Ray Bradbury was born in 1920, and the next day he went out and got a library card. Of course, that’s a slightly exaggerated account. He was drawn to books at an age when other boys are drawn to mud pies, though. He was a reader from the beginning. All the librarians in his hometown of Waukegan, Illinois new him on a first-name basis. “Hi, Ray. Back already?” etc. He was one of these figures such as Matilda in Roald Dahl’s book of the same name. Very precocious—though without the gift of ESP. Nevertheless, paranormal activities such as ESP did interest him very much back then, and continued to interest him as got older, and older, and older, so that he’s probably working hard on a short story or novel featuring the paranormal as you read this!
Actually, there’s a story about how Ray Bradbury became a writer himself that might amuse you. It’s a true one; and a little bizarre; and so very, very appropriate. (For Ray Bradbury.) One day in 1932 twelve-year-old Bradbury went to a nearby carnival. Carnivals, as everyone knows, are weird, mysterious events. One of Bradbury’s most famous books is about a carnival. Well—as Bradbury walked around, he noticed an eccentric-looking figure making quite a scene of it there in the carnival grounds. He looked like a mad wizard, or something. He had this shimmery suit on, sunlight reflected off him in these shimmery, blinding ripples. Bradbury was intrigued. Just who was this shimmery, wild-looking, voluble man!
Well, it was Mr. Electrico. He was attached to the carnival. Mr. Electrico was Bradbury’s original wizard, like Merlin was King Arthur’s. Mr. Electrico could perform amazing feats with, you guessed it, electricity. And this is what he did to Bradbury. He preformed a feat on Bradbury, either intuitively or randomly sensing that Bradbury, of all the crowd, was the person requiring a feat. What happened, apparently, was that he suddenly lunged at Bradbury with an electrified sword—Bradbury couldn’t move, couldn’t breathe!—Mr. Electrico lunged out with this terrible blazing sword but at the last second checked himself and very delicately touched Bradbury’s shoulder with the tip of the blade, at the same time shouting “Live forever!” in a commanding and terrible voice.
Electricity went down and up Bradbury as if his veins had become wires. Each and every one of his hairs stood straight up. The crowd laughed. Mr. Electrico forgot Bradbury entirely and went on with his act. But starting the next morning, and every morning since then, without fail, including this morning, Bradbury wrote part of a story.

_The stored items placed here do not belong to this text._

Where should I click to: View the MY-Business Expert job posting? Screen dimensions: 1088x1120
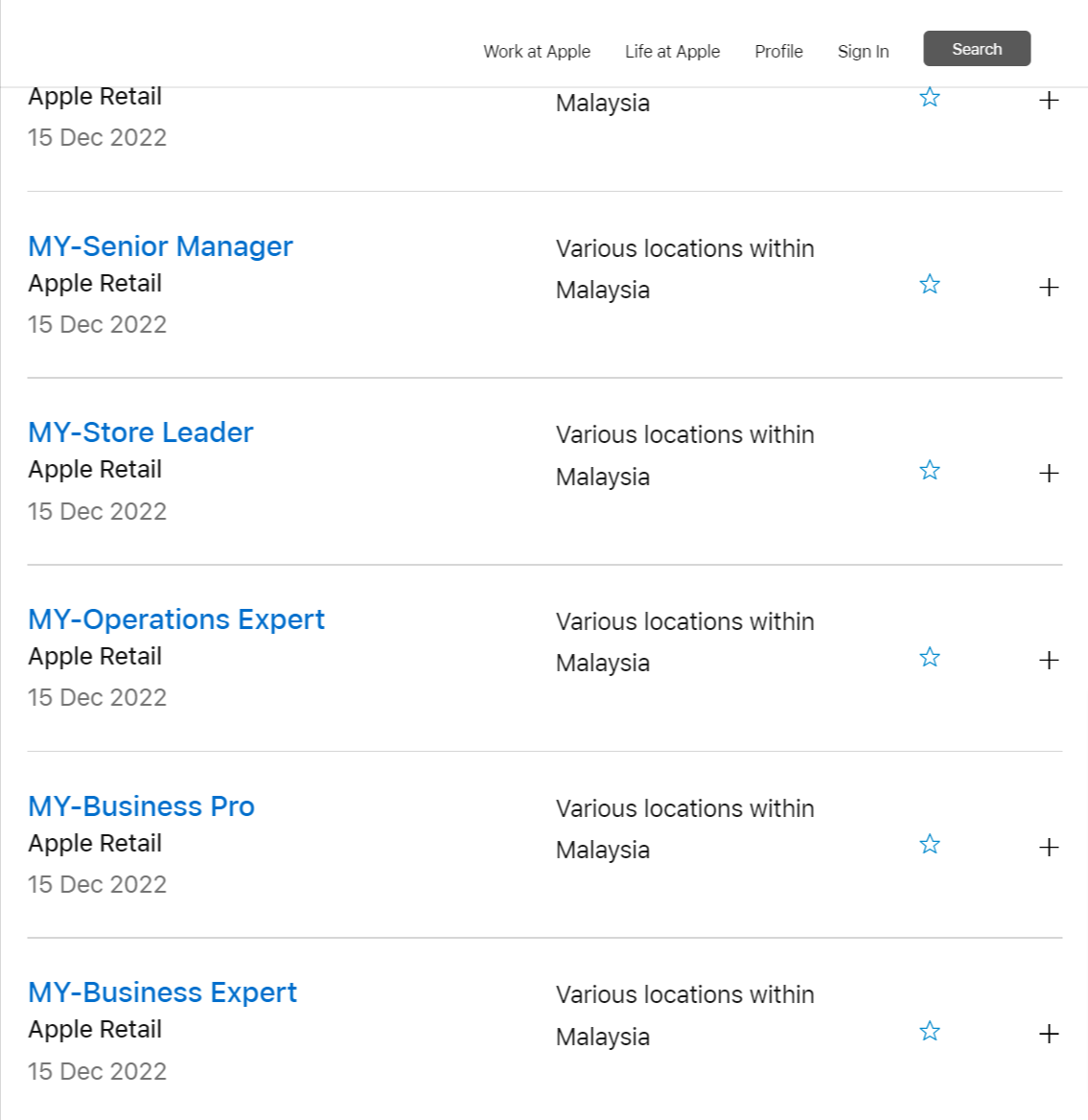coord(163,992)
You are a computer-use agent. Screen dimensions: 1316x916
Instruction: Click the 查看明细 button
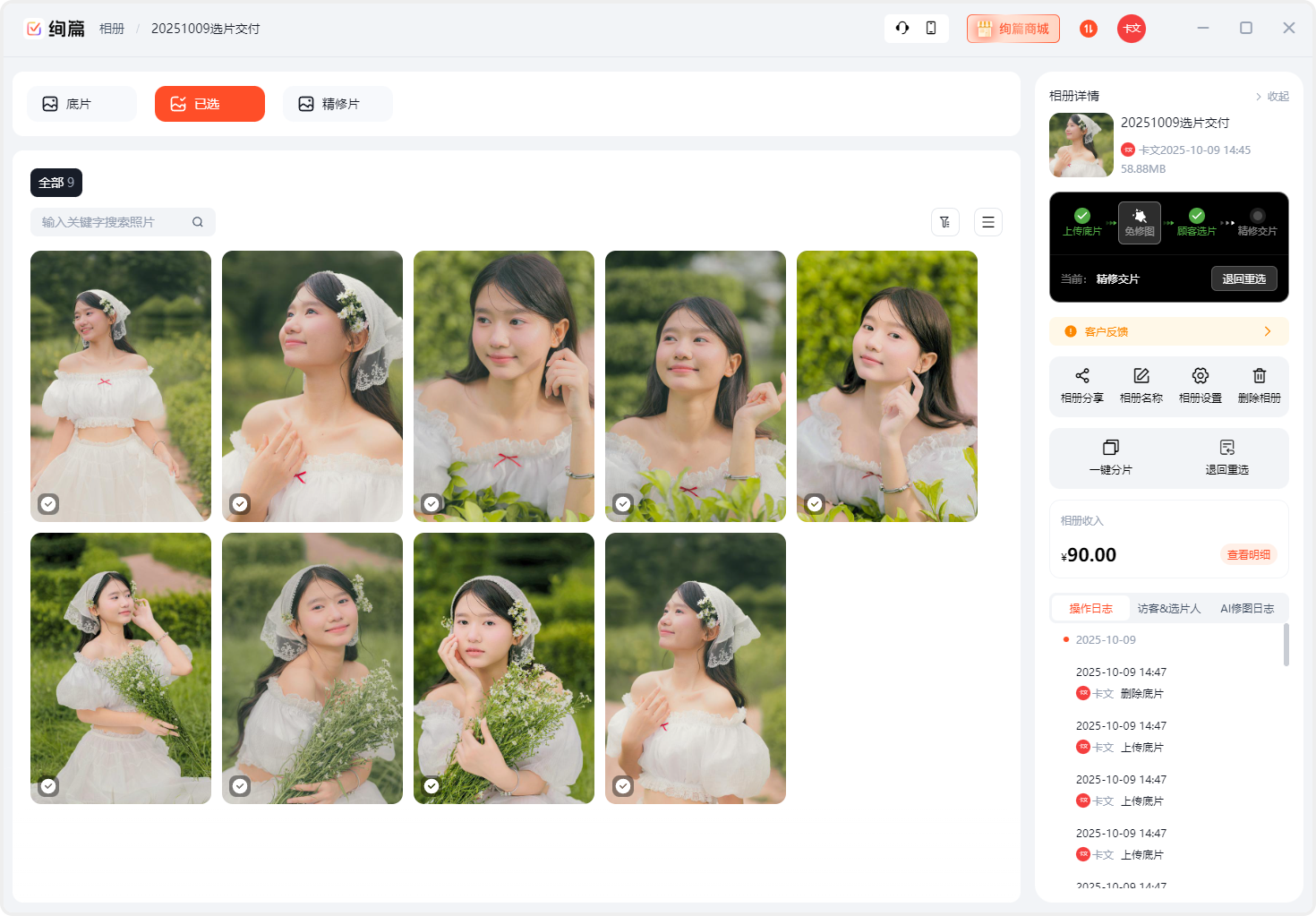pyautogui.click(x=1248, y=555)
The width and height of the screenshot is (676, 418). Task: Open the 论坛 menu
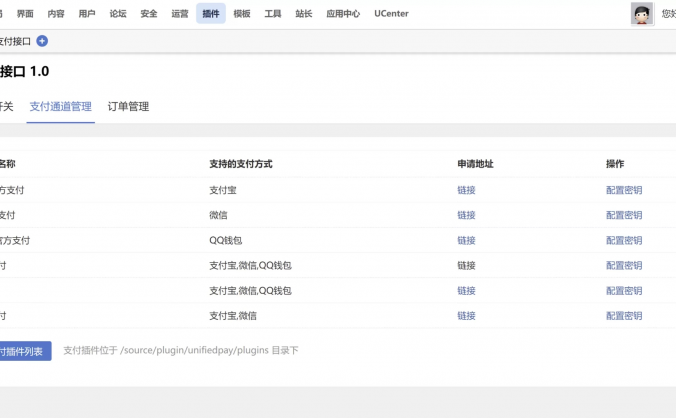pos(118,14)

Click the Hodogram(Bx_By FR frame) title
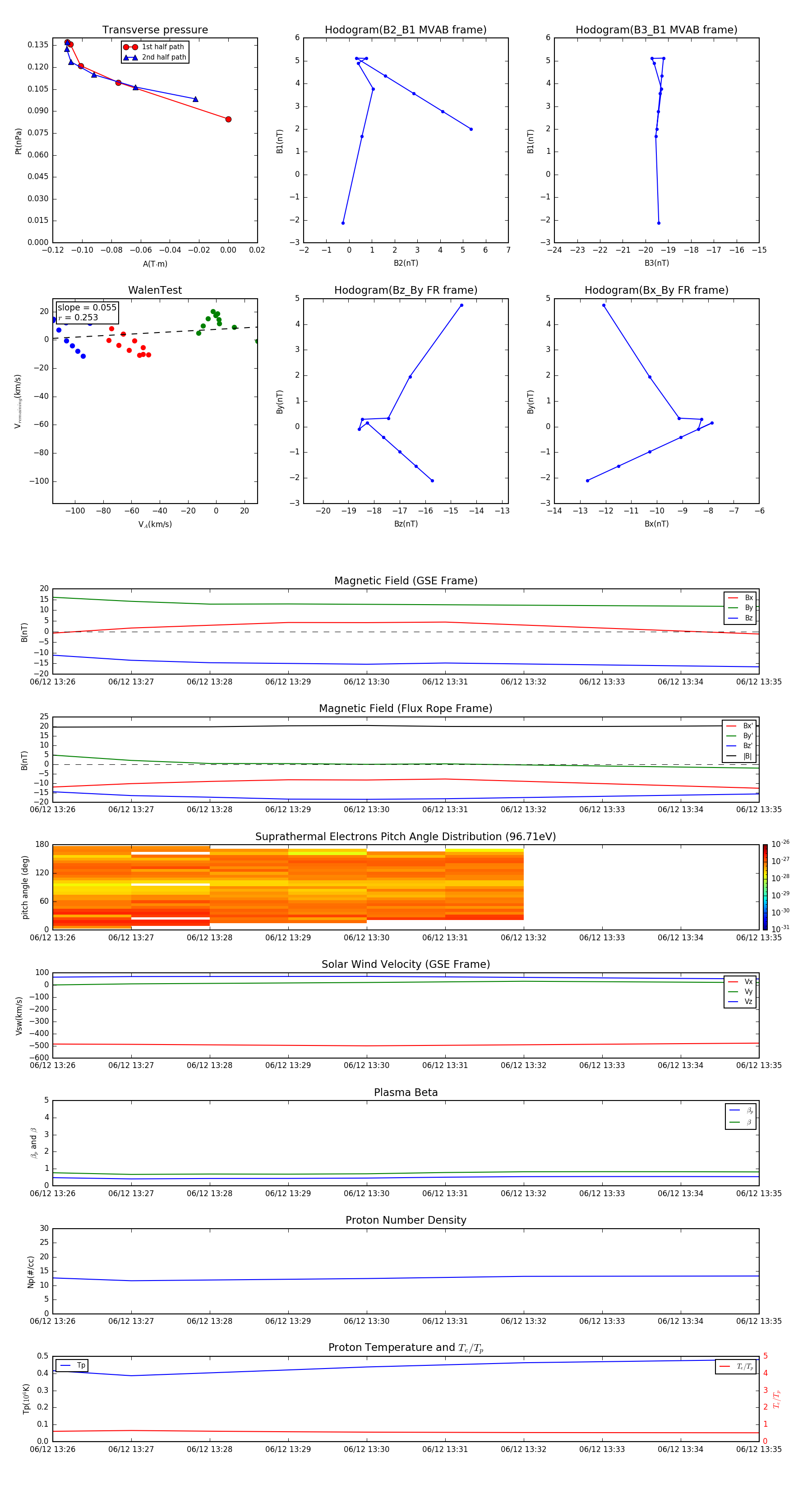click(656, 290)
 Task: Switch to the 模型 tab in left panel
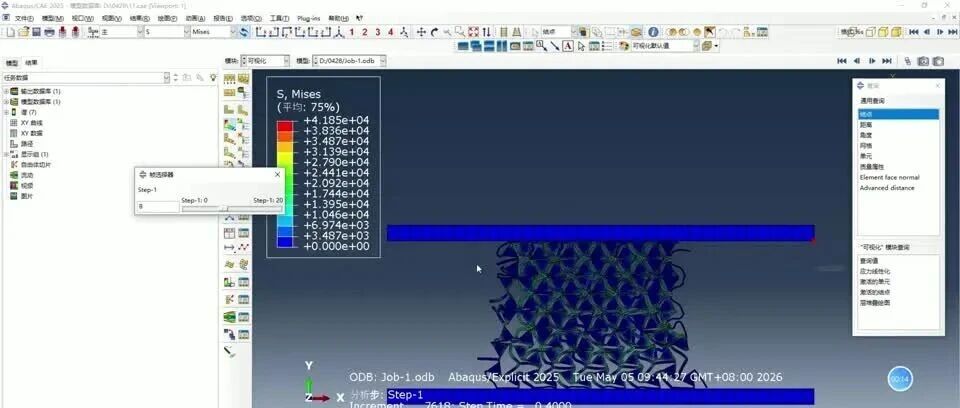pos(12,62)
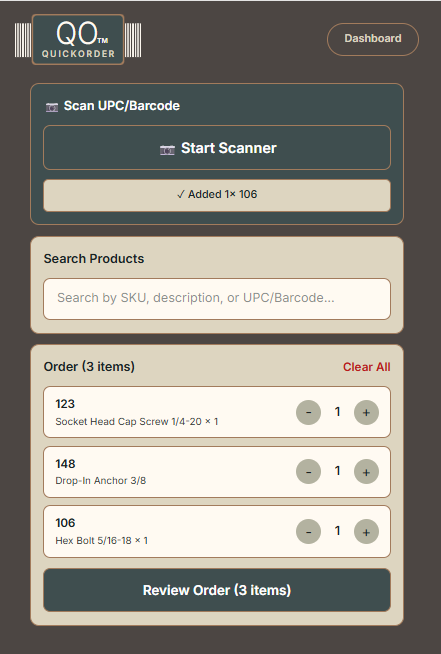This screenshot has width=441, height=654.
Task: Click the QuickOrder logo
Action: pos(78,40)
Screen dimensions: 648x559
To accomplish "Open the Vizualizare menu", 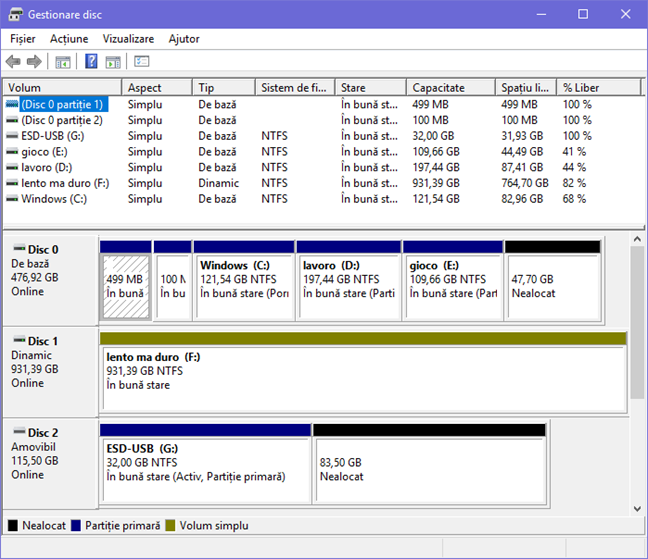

Strange? Yes—this isn’t at all the typical way that authors begin writing. You can safely say that being zapped with an electrified sword by a partially insane carnival performer doesn’t feature in the early chapters of most writers’ biographies. However—whatever. Whatever works! Bradbury’s output has been enormous. He’s written hundreds of tales, dozens of novels; he’s created universe! There’s no mistaking a Bradbury story, there’s no mistaking the Bradbury style. There are thousands of science fiction writers in existence, and lots of them are good at what they do, but Bradbury—with Bradbury you’ve got a different thing, he’s separated out. He’s a live, fleshy, breathing and aging man, but he’s also a literature; he’s become a literature.
Very few writers become their own literature, so that when you read a single sentence from them you think of them as much as the sentence, and there’s no explaining it when it happens. It’s true that such writers have things in common, such as they read a lot, they wrote a lot, they weren’t your average personality, etc. But this can be said of a million published writers, who, if they aren’t unknown, haven’t managed to become so completely themselves, so completely and authentically “their own style,” that their books are completely themselves. So, all you can do is read the books and learn about these very exceptional writers (for added pleasure). For instance, read Bradbury’s Fahrenheit 451, and then read the account of how, as a very young, very poor father, he tapped it out after work, at about the rate of one page per night, on an primeval typewriter in the basement of his—you guessed it again!—local library.